▶ [ACTIVITY]: Transcribe the stretch of entries below from the line with "Expand the Документ file type group" through the line with "Task: Switch to the Node.js examples tab", exactly and with both ends included; leave out all other lines.
= = = = =
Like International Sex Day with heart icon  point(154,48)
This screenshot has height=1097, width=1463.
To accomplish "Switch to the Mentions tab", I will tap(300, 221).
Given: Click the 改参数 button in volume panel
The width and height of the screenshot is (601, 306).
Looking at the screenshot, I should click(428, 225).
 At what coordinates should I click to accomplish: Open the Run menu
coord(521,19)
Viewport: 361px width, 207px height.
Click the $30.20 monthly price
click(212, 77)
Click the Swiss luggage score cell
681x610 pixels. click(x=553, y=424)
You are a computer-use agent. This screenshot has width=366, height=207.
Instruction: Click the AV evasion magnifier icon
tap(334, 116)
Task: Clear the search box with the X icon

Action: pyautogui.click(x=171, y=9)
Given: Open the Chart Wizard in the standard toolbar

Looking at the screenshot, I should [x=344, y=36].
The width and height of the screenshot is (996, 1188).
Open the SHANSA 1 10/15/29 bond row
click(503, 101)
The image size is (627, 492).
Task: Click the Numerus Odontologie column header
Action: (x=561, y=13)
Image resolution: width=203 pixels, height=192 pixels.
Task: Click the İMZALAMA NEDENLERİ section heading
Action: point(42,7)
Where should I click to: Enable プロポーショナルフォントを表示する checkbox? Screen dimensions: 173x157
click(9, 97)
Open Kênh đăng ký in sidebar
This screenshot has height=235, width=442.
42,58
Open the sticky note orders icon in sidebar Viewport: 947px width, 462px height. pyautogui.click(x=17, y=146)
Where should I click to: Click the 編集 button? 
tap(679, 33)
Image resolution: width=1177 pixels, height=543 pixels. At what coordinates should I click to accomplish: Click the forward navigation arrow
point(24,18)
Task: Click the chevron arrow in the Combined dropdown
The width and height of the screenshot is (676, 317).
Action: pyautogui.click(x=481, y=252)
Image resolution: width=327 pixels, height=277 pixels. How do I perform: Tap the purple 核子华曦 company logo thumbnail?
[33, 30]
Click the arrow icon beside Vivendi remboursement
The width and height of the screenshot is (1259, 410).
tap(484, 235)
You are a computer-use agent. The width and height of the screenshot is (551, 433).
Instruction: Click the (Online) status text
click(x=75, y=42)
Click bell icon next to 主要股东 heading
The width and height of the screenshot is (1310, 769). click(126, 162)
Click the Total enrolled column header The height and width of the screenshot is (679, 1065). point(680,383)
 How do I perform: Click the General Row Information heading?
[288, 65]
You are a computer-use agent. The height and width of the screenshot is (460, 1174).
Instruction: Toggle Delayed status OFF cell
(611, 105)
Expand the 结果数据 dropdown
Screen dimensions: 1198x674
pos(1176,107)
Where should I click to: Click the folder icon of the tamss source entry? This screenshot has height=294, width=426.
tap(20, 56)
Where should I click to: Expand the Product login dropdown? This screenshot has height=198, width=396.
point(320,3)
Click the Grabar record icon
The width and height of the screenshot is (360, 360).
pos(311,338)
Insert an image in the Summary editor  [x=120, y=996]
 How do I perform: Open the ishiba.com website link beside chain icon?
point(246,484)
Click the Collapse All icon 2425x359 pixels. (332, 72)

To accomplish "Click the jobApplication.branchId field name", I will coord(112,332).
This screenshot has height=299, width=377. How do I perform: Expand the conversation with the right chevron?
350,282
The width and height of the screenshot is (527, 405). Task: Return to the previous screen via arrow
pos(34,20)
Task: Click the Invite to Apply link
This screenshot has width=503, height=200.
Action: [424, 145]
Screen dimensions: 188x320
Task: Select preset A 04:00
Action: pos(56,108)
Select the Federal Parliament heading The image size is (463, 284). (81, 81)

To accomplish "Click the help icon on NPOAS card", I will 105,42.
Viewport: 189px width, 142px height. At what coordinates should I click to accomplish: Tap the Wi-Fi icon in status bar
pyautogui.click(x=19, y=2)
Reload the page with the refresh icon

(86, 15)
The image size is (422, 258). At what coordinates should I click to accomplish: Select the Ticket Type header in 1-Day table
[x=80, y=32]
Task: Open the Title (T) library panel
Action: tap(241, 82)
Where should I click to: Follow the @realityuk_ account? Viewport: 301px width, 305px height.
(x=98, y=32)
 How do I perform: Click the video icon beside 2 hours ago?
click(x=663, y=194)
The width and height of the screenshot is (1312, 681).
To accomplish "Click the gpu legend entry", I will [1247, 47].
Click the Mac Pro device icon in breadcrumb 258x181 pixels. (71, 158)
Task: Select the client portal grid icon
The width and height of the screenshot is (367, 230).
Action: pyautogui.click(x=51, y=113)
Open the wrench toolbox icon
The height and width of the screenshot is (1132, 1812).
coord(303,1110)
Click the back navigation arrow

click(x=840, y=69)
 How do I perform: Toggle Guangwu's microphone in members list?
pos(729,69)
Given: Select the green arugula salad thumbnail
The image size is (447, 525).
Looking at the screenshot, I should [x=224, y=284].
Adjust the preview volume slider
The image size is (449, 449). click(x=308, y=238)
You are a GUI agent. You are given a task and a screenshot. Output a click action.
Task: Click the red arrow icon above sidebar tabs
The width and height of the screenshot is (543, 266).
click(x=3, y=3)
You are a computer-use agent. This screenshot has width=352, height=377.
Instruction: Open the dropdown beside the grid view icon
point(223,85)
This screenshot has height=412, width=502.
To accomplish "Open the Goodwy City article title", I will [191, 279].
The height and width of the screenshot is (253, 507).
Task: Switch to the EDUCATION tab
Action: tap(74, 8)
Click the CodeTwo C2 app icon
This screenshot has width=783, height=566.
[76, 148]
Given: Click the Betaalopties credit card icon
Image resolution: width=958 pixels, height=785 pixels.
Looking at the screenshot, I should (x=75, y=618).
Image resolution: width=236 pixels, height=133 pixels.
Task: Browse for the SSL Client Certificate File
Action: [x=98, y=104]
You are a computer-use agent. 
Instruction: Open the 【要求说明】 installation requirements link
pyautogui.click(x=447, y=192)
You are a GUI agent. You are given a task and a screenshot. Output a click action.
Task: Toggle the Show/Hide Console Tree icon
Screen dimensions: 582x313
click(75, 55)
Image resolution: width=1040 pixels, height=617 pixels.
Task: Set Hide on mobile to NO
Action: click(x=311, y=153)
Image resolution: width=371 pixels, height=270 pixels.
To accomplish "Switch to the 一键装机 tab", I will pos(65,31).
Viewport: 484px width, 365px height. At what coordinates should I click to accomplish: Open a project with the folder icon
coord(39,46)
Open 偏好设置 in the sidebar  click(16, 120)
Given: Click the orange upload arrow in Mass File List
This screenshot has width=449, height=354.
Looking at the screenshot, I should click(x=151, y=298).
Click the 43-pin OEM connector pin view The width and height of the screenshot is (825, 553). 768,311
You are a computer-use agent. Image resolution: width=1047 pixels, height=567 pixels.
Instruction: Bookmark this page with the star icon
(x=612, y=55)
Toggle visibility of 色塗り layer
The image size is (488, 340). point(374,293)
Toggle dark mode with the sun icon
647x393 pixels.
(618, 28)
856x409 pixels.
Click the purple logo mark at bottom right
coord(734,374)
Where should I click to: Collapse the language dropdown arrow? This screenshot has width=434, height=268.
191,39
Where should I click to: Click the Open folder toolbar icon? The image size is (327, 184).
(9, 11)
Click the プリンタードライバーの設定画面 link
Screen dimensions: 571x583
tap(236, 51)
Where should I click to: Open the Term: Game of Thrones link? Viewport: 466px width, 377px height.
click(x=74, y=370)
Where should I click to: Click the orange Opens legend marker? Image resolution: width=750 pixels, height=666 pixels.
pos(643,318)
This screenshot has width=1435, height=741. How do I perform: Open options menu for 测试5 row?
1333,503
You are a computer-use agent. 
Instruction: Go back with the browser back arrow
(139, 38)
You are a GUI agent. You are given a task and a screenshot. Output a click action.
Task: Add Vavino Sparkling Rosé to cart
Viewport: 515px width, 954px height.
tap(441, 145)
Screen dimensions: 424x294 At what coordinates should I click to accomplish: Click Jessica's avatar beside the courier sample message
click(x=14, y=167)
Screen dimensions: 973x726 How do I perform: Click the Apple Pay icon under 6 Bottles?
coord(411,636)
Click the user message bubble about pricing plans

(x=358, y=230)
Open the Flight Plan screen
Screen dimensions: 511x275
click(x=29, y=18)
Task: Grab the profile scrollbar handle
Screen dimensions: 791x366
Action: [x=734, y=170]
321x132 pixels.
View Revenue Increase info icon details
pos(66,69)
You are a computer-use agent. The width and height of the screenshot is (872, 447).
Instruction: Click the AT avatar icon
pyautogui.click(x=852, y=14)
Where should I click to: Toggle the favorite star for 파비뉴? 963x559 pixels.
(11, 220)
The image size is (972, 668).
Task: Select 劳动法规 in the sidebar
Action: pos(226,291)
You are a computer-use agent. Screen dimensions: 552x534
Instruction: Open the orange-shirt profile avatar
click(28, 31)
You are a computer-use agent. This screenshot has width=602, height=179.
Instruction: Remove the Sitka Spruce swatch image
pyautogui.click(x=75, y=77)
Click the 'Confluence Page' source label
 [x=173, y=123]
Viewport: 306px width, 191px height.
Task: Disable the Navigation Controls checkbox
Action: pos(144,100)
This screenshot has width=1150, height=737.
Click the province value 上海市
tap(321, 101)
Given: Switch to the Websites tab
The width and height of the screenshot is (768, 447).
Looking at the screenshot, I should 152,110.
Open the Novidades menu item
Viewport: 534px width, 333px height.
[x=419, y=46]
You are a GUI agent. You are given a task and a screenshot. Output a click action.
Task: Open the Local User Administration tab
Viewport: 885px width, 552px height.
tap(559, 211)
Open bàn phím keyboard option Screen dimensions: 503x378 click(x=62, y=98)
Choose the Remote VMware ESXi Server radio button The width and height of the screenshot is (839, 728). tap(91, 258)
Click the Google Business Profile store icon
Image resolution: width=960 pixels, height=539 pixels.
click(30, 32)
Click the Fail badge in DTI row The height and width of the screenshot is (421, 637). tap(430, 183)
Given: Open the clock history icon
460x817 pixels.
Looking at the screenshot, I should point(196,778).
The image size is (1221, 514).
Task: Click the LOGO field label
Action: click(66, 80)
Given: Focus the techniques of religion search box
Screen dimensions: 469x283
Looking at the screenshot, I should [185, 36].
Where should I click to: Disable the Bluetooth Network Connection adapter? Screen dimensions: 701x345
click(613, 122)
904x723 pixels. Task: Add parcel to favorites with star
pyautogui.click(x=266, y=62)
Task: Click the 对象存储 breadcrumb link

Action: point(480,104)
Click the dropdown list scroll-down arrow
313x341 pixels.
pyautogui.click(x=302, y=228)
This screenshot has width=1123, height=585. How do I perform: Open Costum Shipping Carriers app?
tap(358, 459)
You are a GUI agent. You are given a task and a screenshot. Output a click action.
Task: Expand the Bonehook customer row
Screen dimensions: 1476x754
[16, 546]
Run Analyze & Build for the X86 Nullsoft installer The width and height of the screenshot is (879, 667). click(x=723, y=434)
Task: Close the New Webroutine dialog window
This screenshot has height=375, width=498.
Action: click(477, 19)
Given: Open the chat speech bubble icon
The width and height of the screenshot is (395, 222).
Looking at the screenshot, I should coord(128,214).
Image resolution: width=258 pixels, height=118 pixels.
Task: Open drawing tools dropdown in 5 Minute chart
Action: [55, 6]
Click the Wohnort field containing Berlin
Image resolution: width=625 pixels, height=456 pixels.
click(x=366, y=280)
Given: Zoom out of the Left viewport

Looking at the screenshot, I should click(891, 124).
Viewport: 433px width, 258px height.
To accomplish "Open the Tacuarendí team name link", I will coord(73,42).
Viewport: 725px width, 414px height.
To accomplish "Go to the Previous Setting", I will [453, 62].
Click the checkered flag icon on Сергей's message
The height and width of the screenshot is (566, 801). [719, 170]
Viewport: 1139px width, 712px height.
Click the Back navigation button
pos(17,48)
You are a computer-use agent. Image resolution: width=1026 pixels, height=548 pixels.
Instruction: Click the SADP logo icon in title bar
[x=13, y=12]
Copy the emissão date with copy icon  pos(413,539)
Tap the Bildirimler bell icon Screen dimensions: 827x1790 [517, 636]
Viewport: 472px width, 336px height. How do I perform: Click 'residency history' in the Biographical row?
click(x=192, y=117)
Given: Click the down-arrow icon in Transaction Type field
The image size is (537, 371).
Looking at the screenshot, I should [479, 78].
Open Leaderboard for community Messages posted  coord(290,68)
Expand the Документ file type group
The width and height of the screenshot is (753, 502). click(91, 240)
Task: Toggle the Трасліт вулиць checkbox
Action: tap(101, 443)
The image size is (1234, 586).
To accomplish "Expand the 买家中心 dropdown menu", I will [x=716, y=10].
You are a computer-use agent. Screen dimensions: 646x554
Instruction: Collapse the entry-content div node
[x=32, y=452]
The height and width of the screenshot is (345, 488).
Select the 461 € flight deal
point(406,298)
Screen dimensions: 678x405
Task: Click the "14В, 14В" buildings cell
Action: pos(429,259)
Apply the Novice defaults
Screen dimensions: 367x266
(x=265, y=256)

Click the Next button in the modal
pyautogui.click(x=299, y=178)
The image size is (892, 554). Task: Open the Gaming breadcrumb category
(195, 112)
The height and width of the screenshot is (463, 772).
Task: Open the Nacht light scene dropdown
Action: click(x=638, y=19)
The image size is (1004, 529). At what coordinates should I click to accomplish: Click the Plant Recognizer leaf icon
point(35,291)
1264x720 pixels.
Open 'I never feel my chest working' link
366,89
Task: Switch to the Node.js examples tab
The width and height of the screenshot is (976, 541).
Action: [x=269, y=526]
= = = = =
▶ [YOUR SOLUTION]:
Expand the Документ file type group
The width and height of the screenshot is (753, 502). click(91, 240)
Task: Toggle the Трасліт вулиць checkbox
Action: tap(101, 443)
The image size is (1234, 586).
To accomplish "Expand the 买家中心 dropdown menu", I will [x=716, y=10].
You are a computer-use agent. Screen dimensions: 646x554
Instruction: Collapse the entry-content div node
[x=32, y=452]
The height and width of the screenshot is (345, 488).
Select the 461 € flight deal
point(406,298)
Screen dimensions: 678x405
Task: Click the "14В, 14В" buildings cell
Action: pos(429,259)
Apply the Novice defaults
Screen dimensions: 367x266
(x=265, y=256)

Click the Next button in the modal
pyautogui.click(x=299, y=178)
The image size is (892, 554). Task: Open the Gaming breadcrumb category
(195, 112)
The height and width of the screenshot is (463, 772).
Task: Open the Nacht light scene dropdown
Action: click(x=638, y=19)
The image size is (1004, 529). At what coordinates should I click to accomplish: Click the Plant Recognizer leaf icon
point(35,291)
1264x720 pixels.
Open 'I never feel my chest working' link
366,89
Task: Switch to the Node.js examples tab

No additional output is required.